Wrap well in baking parchment/greaseproof paper and let mature for 4-6 weeks.
Slice, butter, and have with a good herbal brew! And do not forget to deliver one as a special gift made with love.
It is always impressive to bring a loaf of homemade sourdough bread to dinner.
Why not mix it up by bringing a fig and walnut loaf? Recipes in Motherhood Bread book.
Festive BBQ Damper
Leave 6 cups flour mixed with 3 cups milk kefir overnight.
In the morning mix 1 teaspoon ground wattle seeds, add 1/2 cup coconut oil/ butter and work into flour mixture gently.
Mix in 1 cup cooked pumpkin and a little water if required.

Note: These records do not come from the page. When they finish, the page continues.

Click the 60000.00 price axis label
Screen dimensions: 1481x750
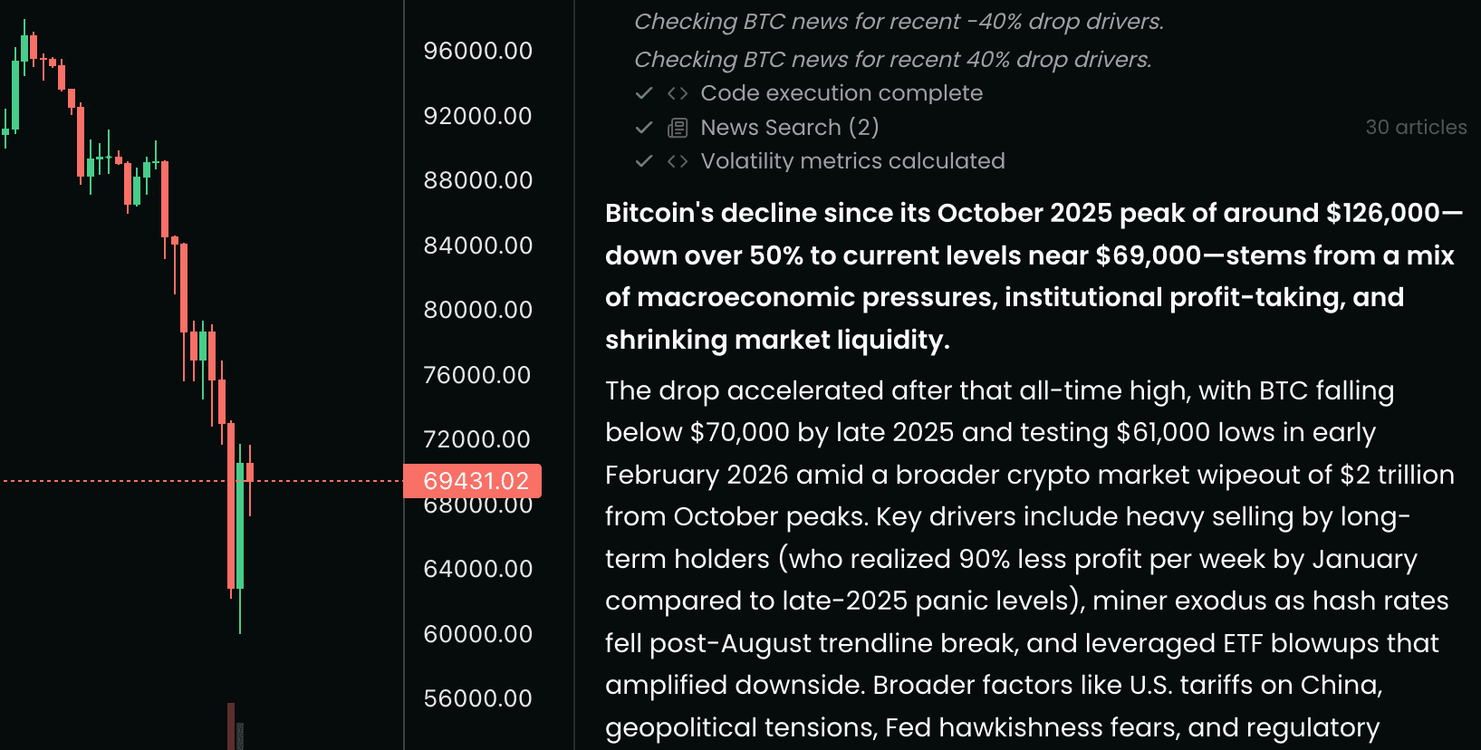click(x=477, y=634)
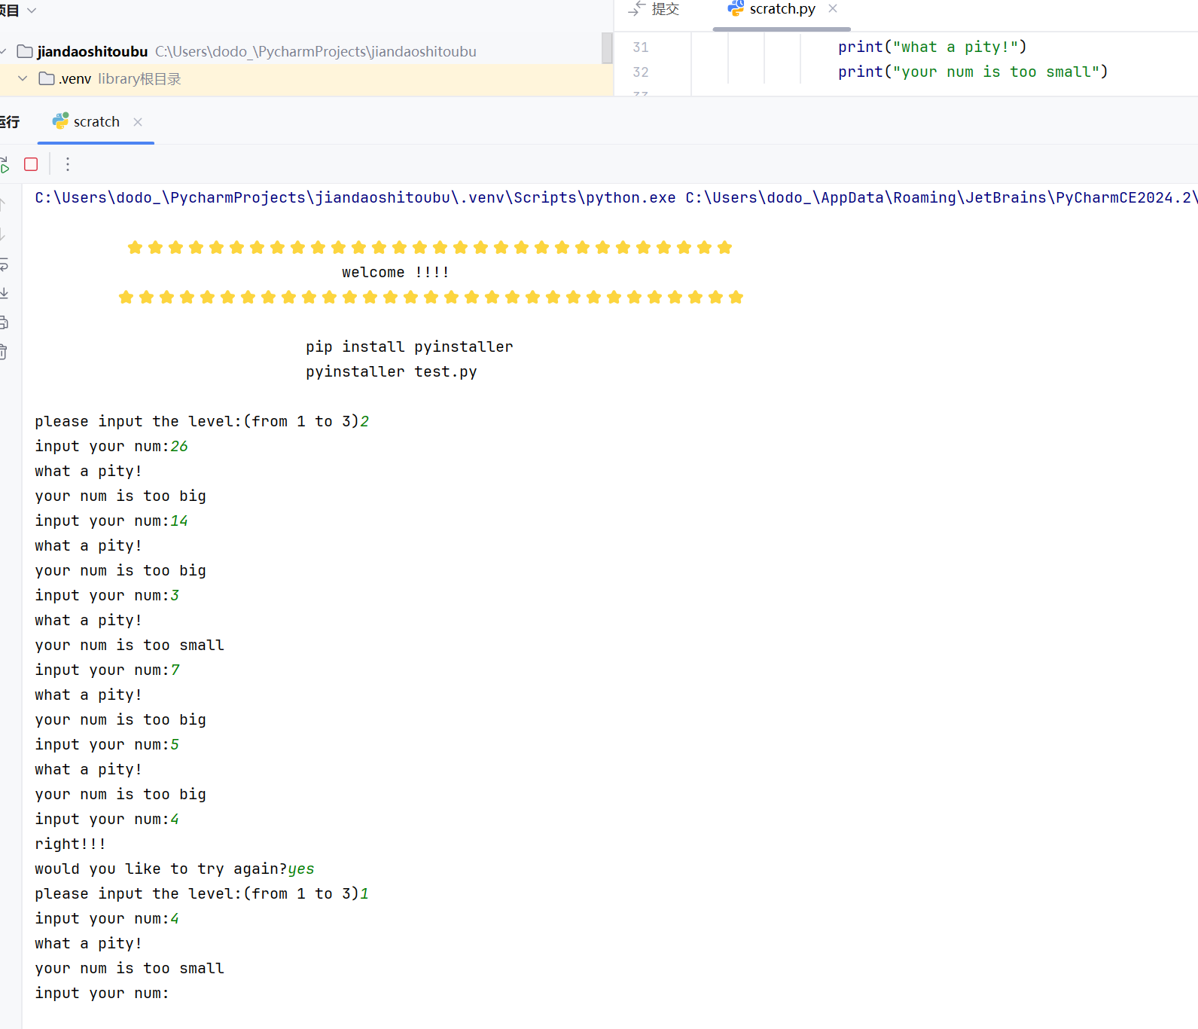Click the final 'input your num:' prompt line
Screen dimensions: 1198x1029
click(x=102, y=993)
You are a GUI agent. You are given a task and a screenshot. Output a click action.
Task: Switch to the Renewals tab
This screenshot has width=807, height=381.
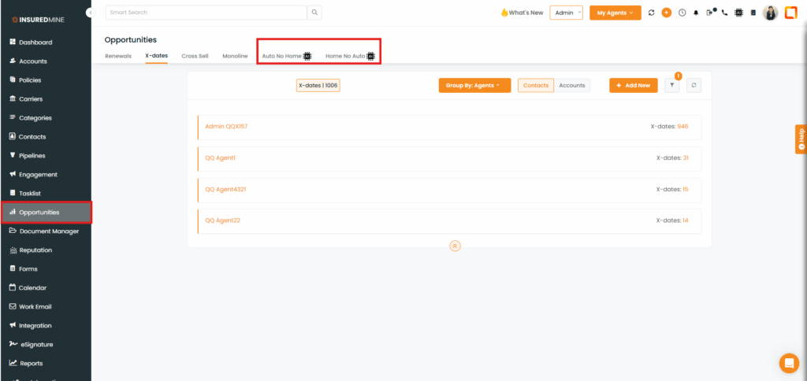point(118,56)
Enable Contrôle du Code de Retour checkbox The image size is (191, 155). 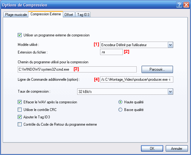[20, 124]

Knead briefly and pat out into soft buns.
Bake for 1 hour 180-degree oven or, better still, place in cast iron bush oven and bake in a hole with hot coals for one hour.
BAKED VEGGIE OPTIONS … Grilled tempeh with pickled green mango and lacto-fermented relish – emu apples (native cranberry).
Baked pumpkin with foraged date water kefir and topped with 2 old salty fruits – olives and preserved bush lemons.
Quinoa sauerkraut salad + spicy kimchi and bush greens.

Stuffed Papaya / baked pawpaw bomb!! Stuffed with wild greens dahl, rice, and spice.

Study links fermented vegetable consumption to low COVID-19 mortality
Jean Bousquet (Charité, Universitätsmedizin Berlin) and colleagues investigated whether diet may contribute to the significant variation in COVID-19 death rates that have been observed between countries.
The study found that in some countries with low mortality rates, the consumption of traditional fermented foods was high.
So, eat your fermented veggies!! And happy Festive Season to you and yours!!
Love and bacteria, Xxoo Lynnie
May peace, love and joy be yours this season and all year long!